Overall, industry observers expect investor confidence in Cambridge to begin rallying in the second quarter after a company-wide reorganization is completed and delayed computer consulting work from 1998 is back on track. No layoffs are expected due to the reorganization and employee turnover is now lower than expected, analysts said.
While Lehman Brothers analyst Karl Keirstead said he can't get too positive on the IT services and consulting company yet--as an internal reorganization has slowed new business development and the company's earnings have failed to meet expectations--he is expecting a rosier performance by the end of 1999.
"There's no obvious bull on the street for Cambridge right now," said Keirstead, who downgraded his rating from buy to neutral in November and expects the company to post $164 million in fourth-quarter revenue, slightly more than the company's own expectations of $157 million to $163 million. "In the long-term [services] is a phenomenal sector and Cambridge is one of the premium companies, but yes, they do have their work cut out for them in the next few quarters."
Rating CTP's stock a strong buy, Donaldson, Lufkin, & Jenrette recently named the company a top pick at a 12-month target price of $32 a share.
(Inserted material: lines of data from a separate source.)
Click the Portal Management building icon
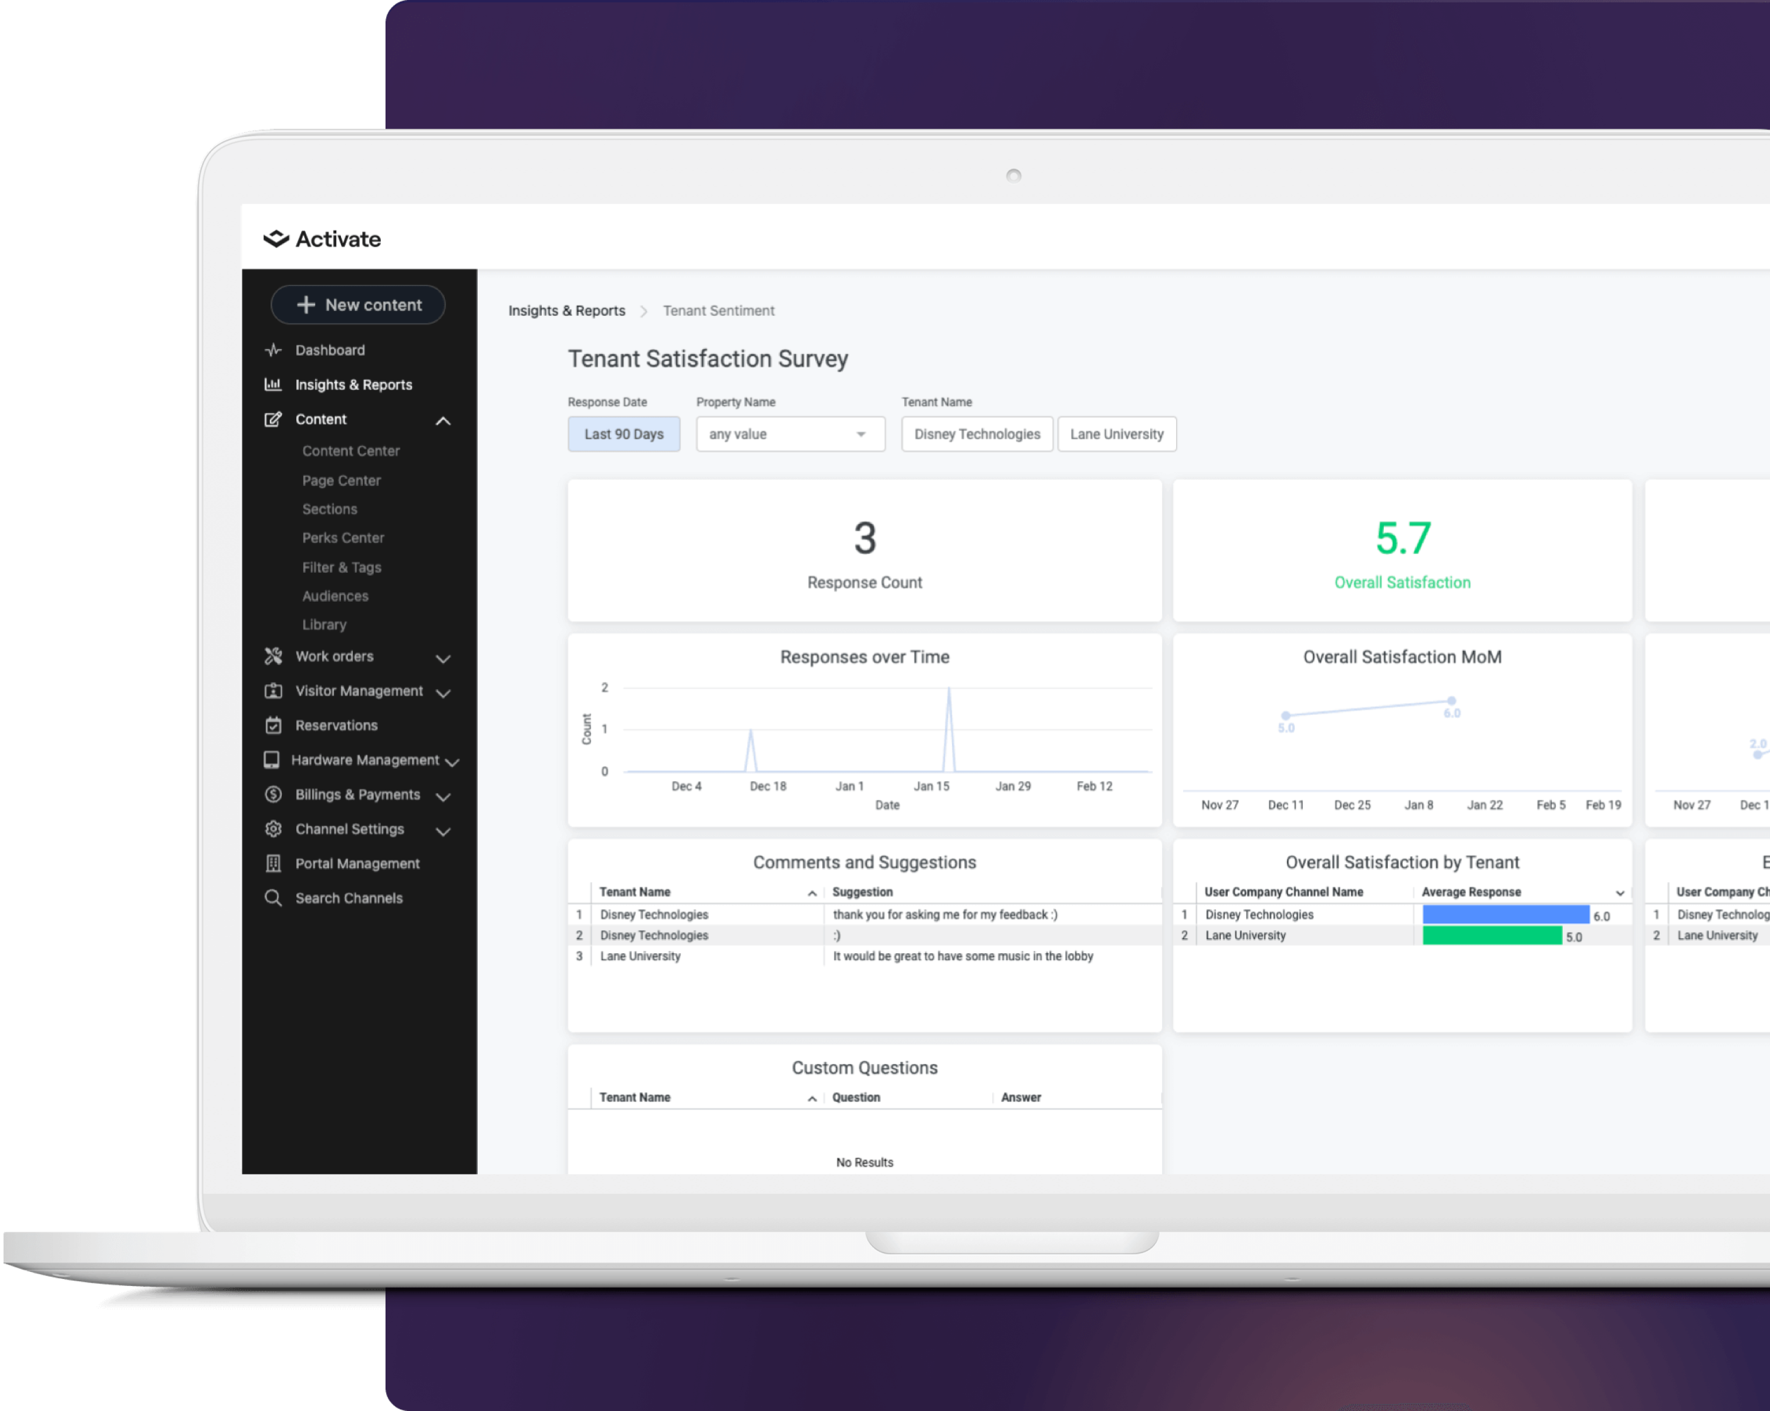Image resolution: width=1770 pixels, height=1411 pixels. [273, 864]
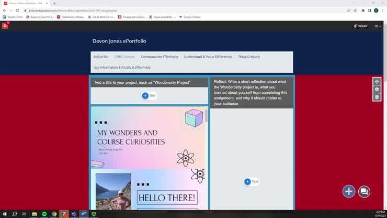The height and width of the screenshot is (218, 387).
Task: Reload the page in Chrome
Action: tap(17, 10)
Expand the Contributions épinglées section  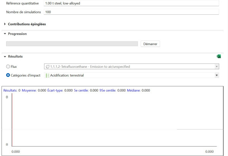point(5,24)
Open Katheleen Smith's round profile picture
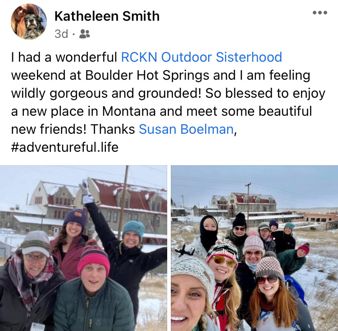 coord(29,22)
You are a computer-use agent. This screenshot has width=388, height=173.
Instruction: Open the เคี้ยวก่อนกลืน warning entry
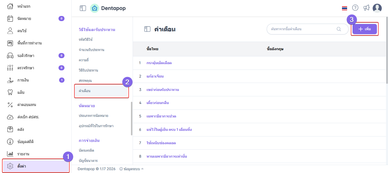tap(158, 103)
Morgan Stanley Dean Witter, which rates the stock at neutral, said CTP, as well as its rival, Keane, are suffering from low investor confidence. In the December quarter, Cambridge's stock declined 5 percent while Keane's dove 16 percent. For Cambridge, a Morgan Stanley report states, "1999 will be a back-end-loaded year."
If nothing else, it's a good time to pick up the Cambridge, Massachusetts-based company's shares at a cheaper price. Cambridge stock was trading at $25.3 a share today, up from a 52-week low of $13 a share in September and down from a high of $58.
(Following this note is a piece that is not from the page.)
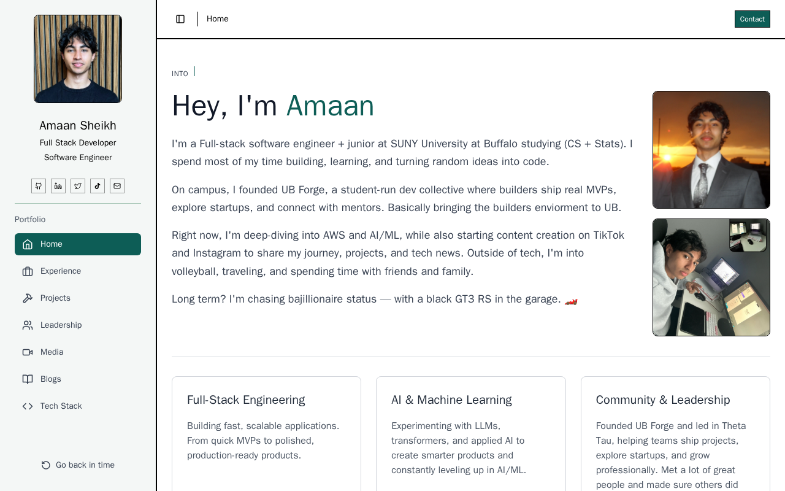Open the LinkedIn profile icon
Image resolution: width=785 pixels, height=491 pixels.
tap(58, 186)
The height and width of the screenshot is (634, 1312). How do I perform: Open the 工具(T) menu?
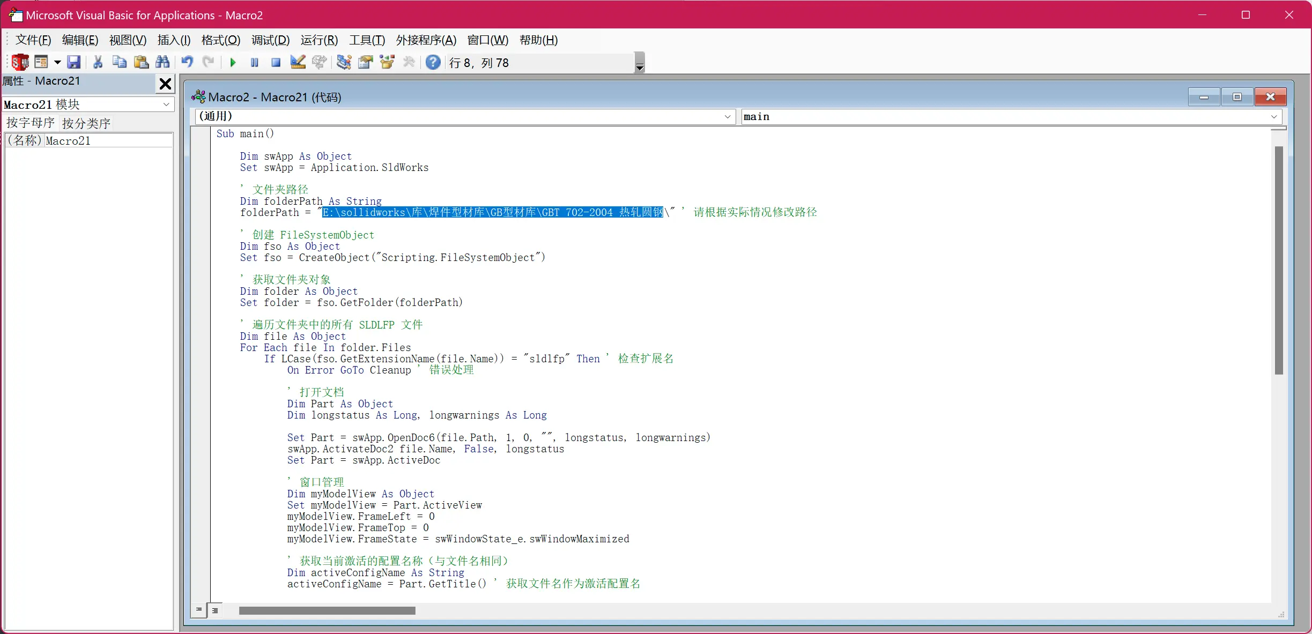(367, 40)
A recent survey found 12 of 22 Wall Street analysts consider CTP a moderate buy, with three naming the stock a strong buy and seven keeping their ratings at hold.
Cambridge's woes began last September after it announced project growth delays and an internal reorganization would cut anticipated third-quarter revenue from an expected 50 percent to between 40 and 45 percent.
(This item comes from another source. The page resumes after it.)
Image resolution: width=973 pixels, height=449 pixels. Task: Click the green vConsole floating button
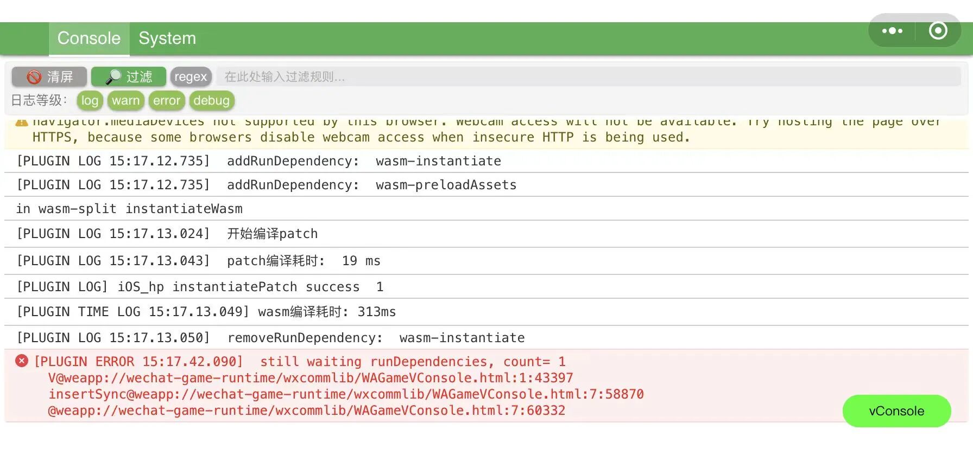896,411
The company said its largest customers were delaying anticipated computer projects while they handled critical Year 2000 fixes, which CTP does not specialize in. Following news of lowered growth, estimates for Cambridge's stock immediately plummeted to $13 a share. Analysts also revised their 5-year revenue growth outlook to about 30 percent.
Wall Street expects a weaker than expected fourth quarter as well, with results due out February 4, due to the company's revamped profit estimates, Keirstead said.
Through reorganization of the company's sales and delivery system, Cambridge, which made its mark in the industry by offering fixed-time/fixed price services to customers, is moving away from providing services by geographic region and instead is forming eight specific practice areas.
Cambridge also plans to shift its business toward providing less customized software and more prepackaged services. While the company expects lower growth overall, its division that integrates software for front-office vendors including Vantive and Clarify, is growing at more than 50 percent a year, representing a quarter of the company's revenues. Cambridge's Web consulting and services unit, which represents up to 15 percent of revenues, is also growing rapidly.